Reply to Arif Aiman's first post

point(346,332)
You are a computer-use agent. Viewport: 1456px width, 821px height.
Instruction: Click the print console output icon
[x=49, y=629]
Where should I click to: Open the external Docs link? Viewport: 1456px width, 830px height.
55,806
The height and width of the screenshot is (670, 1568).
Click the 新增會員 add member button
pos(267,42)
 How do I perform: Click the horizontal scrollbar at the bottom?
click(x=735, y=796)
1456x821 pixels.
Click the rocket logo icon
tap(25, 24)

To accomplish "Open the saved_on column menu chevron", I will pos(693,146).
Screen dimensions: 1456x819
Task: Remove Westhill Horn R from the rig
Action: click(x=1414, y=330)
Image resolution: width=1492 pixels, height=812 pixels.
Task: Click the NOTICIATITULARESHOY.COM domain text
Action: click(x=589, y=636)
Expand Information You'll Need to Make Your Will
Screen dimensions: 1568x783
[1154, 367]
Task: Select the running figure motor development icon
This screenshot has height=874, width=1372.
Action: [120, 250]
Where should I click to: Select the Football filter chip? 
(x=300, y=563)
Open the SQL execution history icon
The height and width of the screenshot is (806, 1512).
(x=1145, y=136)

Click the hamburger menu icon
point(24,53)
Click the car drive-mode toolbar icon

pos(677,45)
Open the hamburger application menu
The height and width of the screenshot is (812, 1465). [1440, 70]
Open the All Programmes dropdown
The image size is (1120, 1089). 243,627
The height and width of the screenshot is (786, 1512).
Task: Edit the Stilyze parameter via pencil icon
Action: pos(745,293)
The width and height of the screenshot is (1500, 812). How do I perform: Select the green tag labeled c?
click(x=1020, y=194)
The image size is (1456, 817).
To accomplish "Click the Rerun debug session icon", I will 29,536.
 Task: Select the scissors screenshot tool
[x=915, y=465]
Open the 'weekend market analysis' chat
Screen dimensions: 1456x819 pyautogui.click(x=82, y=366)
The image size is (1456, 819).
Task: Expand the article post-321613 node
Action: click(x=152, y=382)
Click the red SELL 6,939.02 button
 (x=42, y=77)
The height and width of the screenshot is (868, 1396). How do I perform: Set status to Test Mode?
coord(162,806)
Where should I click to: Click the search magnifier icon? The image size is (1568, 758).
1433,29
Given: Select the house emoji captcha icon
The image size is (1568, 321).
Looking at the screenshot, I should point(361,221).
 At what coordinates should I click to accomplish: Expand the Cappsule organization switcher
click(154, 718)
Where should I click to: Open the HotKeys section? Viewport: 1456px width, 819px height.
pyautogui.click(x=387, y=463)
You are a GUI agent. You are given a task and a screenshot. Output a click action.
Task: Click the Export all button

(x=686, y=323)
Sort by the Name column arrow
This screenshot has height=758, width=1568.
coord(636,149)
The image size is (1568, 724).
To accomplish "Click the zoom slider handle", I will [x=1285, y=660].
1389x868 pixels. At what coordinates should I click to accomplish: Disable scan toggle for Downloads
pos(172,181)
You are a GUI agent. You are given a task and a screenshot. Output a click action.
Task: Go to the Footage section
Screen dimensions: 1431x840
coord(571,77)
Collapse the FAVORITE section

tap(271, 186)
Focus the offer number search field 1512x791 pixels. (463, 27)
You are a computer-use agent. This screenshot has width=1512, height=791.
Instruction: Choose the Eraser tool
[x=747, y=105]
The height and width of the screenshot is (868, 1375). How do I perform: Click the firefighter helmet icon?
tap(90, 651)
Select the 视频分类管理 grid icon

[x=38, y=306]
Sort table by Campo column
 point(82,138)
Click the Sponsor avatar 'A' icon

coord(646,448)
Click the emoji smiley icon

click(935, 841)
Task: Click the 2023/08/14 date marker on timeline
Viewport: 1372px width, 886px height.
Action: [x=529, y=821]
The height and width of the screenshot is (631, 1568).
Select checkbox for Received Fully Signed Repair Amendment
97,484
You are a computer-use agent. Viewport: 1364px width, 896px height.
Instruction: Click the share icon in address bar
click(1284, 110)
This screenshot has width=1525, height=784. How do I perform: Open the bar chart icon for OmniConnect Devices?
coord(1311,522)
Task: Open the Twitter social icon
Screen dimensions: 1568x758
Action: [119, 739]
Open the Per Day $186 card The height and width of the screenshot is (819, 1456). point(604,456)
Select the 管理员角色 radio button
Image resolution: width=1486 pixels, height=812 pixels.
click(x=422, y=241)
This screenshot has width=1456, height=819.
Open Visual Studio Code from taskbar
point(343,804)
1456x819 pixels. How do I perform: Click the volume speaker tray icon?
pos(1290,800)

### What you are asked to do
Each entry in the data must be copied exactly.

### Solution to this task
Reply to Arif Aiman's first post

point(346,332)
You are a computer-use agent. Viewport: 1456px width, 821px height.
Instruction: Click the print console output icon
[x=49, y=629]
Where should I click to: Open the external Docs link? Viewport: 1456px width, 830px height.
55,806
The height and width of the screenshot is (670, 1568).
Click the 新增會員 add member button
pos(267,42)
 How do I perform: Click the horizontal scrollbar at the bottom?
click(x=735, y=796)
1456x821 pixels.
Click the rocket logo icon
tap(25, 24)

To accomplish "Open the saved_on column menu chevron", I will pos(693,146).
Screen dimensions: 1456x819
Task: Remove Westhill Horn R from the rig
Action: click(x=1414, y=330)
Image resolution: width=1492 pixels, height=812 pixels.
Task: Click the NOTICIATITULARESHOY.COM domain text
Action: click(x=589, y=636)
Expand Information You'll Need to Make Your Will
Screen dimensions: 1568x783
[1154, 367]
Task: Select the running figure motor development icon
This screenshot has height=874, width=1372.
Action: [120, 250]
Where should I click to: Select the Football filter chip? 
(x=300, y=563)
Open the SQL execution history icon
The height and width of the screenshot is (806, 1512).
(x=1145, y=136)

Click the hamburger menu icon
point(24,53)
Click the car drive-mode toolbar icon

pos(677,45)
Open the hamburger application menu
The height and width of the screenshot is (812, 1465). [1440, 70]
Open the All Programmes dropdown
The image size is (1120, 1089). 243,627
The height and width of the screenshot is (786, 1512).
Task: Edit the Stilyze parameter via pencil icon
Action: pos(745,293)
The width and height of the screenshot is (1500, 812). How do I perform: Select the green tag labeled c?
click(x=1020, y=194)
The image size is (1456, 817).
To accomplish "Click the Rerun debug session icon", I will 29,536.
 Task: Select the scissors screenshot tool
[x=915, y=465]
Open the 'weekend market analysis' chat
Screen dimensions: 1456x819 pyautogui.click(x=82, y=366)
The image size is (1456, 819).
Task: Expand the article post-321613 node
Action: click(x=152, y=382)
Click the red SELL 6,939.02 button
 (x=42, y=77)
The height and width of the screenshot is (868, 1396). How do I perform: Set status to Test Mode?
coord(162,806)
Where should I click to: Click the search magnifier icon? The image size is (1568, 758).
1433,29
Given: Select the house emoji captcha icon
The image size is (1568, 321).
Looking at the screenshot, I should point(361,221).
 At what coordinates should I click to accomplish: Expand the Cappsule organization switcher
click(154, 718)
Where should I click to: Open the HotKeys section? Viewport: 1456px width, 819px height.
pyautogui.click(x=387, y=463)
You are a GUI agent. You are given a task and a screenshot. Output a click action.
Task: Click the Export all button

(x=686, y=323)
Sort by the Name column arrow
This screenshot has height=758, width=1568.
coord(636,149)
The image size is (1568, 724).
To accomplish "Click the zoom slider handle", I will [x=1285, y=660].
1389x868 pixels. At what coordinates should I click to accomplish: Disable scan toggle for Downloads
pos(172,181)
You are a GUI agent. You are given a task and a screenshot. Output a click action.
Task: Go to the Footage section
Screen dimensions: 1431x840
coord(571,77)
Collapse the FAVORITE section

tap(271, 186)
Focus the offer number search field 1512x791 pixels. (463, 27)
You are a computer-use agent. This screenshot has width=1512, height=791.
Instruction: Choose the Eraser tool
[x=747, y=105]
The height and width of the screenshot is (868, 1375). How do I perform: Click the firefighter helmet icon?
tap(90, 651)
Select the 视频分类管理 grid icon

[x=38, y=306]
Sort table by Campo column
 point(82,138)
Click the Sponsor avatar 'A' icon

coord(646,448)
Click the emoji smiley icon

click(935, 841)
Task: Click the 2023/08/14 date marker on timeline
Viewport: 1372px width, 886px height.
Action: [x=529, y=821]
The height and width of the screenshot is (631, 1568).
Select checkbox for Received Fully Signed Repair Amendment
97,484
You are a computer-use agent. Viewport: 1364px width, 896px height.
Instruction: Click the share icon in address bar
click(1284, 110)
This screenshot has width=1525, height=784. How do I perform: Open the bar chart icon for OmniConnect Devices?
coord(1311,522)
Task: Open the Twitter social icon
Screen dimensions: 1568x758
Action: [119, 739]
Open the Per Day $186 card The height and width of the screenshot is (819, 1456). point(604,456)
Select the 管理员角色 radio button
Image resolution: width=1486 pixels, height=812 pixels.
click(x=422, y=241)
This screenshot has width=1456, height=819.
Open Visual Studio Code from taskbar
point(343,804)
1456x819 pixels. How do I perform: Click the volume speaker tray icon?
pos(1290,800)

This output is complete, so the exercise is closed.